▶ [WORK TO COMPLETE]:
Take the records below and write them out again exactly.

(Stored data entries)
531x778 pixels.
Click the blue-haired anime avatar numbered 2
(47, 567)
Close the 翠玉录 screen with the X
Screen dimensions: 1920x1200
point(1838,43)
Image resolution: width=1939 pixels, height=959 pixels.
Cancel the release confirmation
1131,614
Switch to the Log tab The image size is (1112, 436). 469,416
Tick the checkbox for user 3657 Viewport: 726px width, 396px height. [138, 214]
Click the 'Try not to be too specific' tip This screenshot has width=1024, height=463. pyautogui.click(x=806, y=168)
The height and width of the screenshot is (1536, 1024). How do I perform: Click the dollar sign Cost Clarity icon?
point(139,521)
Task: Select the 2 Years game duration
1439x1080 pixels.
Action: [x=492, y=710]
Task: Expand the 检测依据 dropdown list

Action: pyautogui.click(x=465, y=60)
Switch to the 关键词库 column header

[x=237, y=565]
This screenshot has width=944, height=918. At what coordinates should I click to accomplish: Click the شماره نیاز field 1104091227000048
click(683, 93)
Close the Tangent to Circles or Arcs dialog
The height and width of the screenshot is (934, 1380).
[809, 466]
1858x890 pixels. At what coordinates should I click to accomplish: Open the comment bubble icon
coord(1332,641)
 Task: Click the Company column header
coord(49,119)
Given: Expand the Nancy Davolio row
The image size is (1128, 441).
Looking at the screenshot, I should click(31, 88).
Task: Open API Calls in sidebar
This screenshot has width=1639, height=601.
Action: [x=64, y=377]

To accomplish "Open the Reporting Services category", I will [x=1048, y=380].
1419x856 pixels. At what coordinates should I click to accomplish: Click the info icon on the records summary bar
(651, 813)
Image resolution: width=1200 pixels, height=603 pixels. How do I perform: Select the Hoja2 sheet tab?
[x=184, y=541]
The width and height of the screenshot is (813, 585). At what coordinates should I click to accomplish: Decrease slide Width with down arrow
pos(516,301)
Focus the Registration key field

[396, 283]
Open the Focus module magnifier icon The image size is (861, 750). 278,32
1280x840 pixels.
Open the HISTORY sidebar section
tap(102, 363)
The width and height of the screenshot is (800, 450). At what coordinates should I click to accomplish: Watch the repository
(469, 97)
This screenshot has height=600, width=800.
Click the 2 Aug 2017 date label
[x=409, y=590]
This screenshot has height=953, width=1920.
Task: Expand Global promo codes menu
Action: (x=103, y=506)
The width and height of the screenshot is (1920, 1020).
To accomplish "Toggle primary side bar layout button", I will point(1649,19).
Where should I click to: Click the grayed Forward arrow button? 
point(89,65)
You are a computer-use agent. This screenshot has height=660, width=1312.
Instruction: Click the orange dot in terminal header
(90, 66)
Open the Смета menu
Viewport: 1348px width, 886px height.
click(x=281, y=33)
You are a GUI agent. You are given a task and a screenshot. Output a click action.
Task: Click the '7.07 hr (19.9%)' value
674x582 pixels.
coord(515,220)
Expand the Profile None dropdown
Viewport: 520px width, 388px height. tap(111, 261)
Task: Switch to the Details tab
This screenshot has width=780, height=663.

▶ [RESULT FOR THIS TASK]:
531x778 pixels.
Click the blue-haired anime avatar numbered 2
(47, 567)
Close the 翠玉录 screen with the X
Screen dimensions: 1920x1200
point(1838,43)
Image resolution: width=1939 pixels, height=959 pixels.
Cancel the release confirmation
1131,614
Switch to the Log tab The image size is (1112, 436). 469,416
Tick the checkbox for user 3657 Viewport: 726px width, 396px height. [138, 214]
Click the 'Try not to be too specific' tip This screenshot has width=1024, height=463. pyautogui.click(x=806, y=168)
The height and width of the screenshot is (1536, 1024). How do I perform: Click the dollar sign Cost Clarity icon?
point(139,521)
Task: Select the 2 Years game duration
1439x1080 pixels.
Action: [x=492, y=710]
Task: Expand the 检测依据 dropdown list

Action: pyautogui.click(x=465, y=60)
Switch to the 关键词库 column header

[x=237, y=565]
This screenshot has width=944, height=918. At what coordinates should I click to accomplish: Click the شماره نیاز field 1104091227000048
click(683, 93)
Close the Tangent to Circles or Arcs dialog
The height and width of the screenshot is (934, 1380).
[809, 466]
1858x890 pixels. At what coordinates should I click to accomplish: Open the comment bubble icon
coord(1332,641)
 Task: Click the Company column header
coord(49,119)
Given: Expand the Nancy Davolio row
The image size is (1128, 441).
Looking at the screenshot, I should click(31, 88).
Task: Open API Calls in sidebar
This screenshot has width=1639, height=601.
Action: [x=64, y=377]

To accomplish "Open the Reporting Services category", I will [x=1048, y=380].
1419x856 pixels. At what coordinates should I click to accomplish: Click the info icon on the records summary bar
(651, 813)
Image resolution: width=1200 pixels, height=603 pixels. How do I perform: Select the Hoja2 sheet tab?
[x=184, y=541]
The width and height of the screenshot is (813, 585). At what coordinates should I click to accomplish: Decrease slide Width with down arrow
pos(516,301)
Focus the Registration key field

[396, 283]
Open the Focus module magnifier icon The image size is (861, 750). 278,32
1280x840 pixels.
Open the HISTORY sidebar section
tap(102, 363)
The width and height of the screenshot is (800, 450). At what coordinates should I click to accomplish: Watch the repository
(469, 97)
This screenshot has height=600, width=800.
Click the 2 Aug 2017 date label
[x=409, y=590]
This screenshot has height=953, width=1920.
Task: Expand Global promo codes menu
Action: (x=103, y=506)
The width and height of the screenshot is (1920, 1020).
To accomplish "Toggle primary side bar layout button", I will point(1649,19).
Where should I click to: Click the grayed Forward arrow button? 
point(89,65)
You are a computer-use agent. This screenshot has height=660, width=1312.
Instruction: Click the orange dot in terminal header
(90, 66)
Open the Смета menu
Viewport: 1348px width, 886px height.
click(x=281, y=33)
You are a GUI agent. You are given a task and a screenshot. Output a click action.
Task: Click the '7.07 hr (19.9%)' value
674x582 pixels.
coord(515,220)
Expand the Profile None dropdown
Viewport: 520px width, 388px height. tap(111, 261)
Task: Switch to the Details tab
This screenshot has width=780, height=663.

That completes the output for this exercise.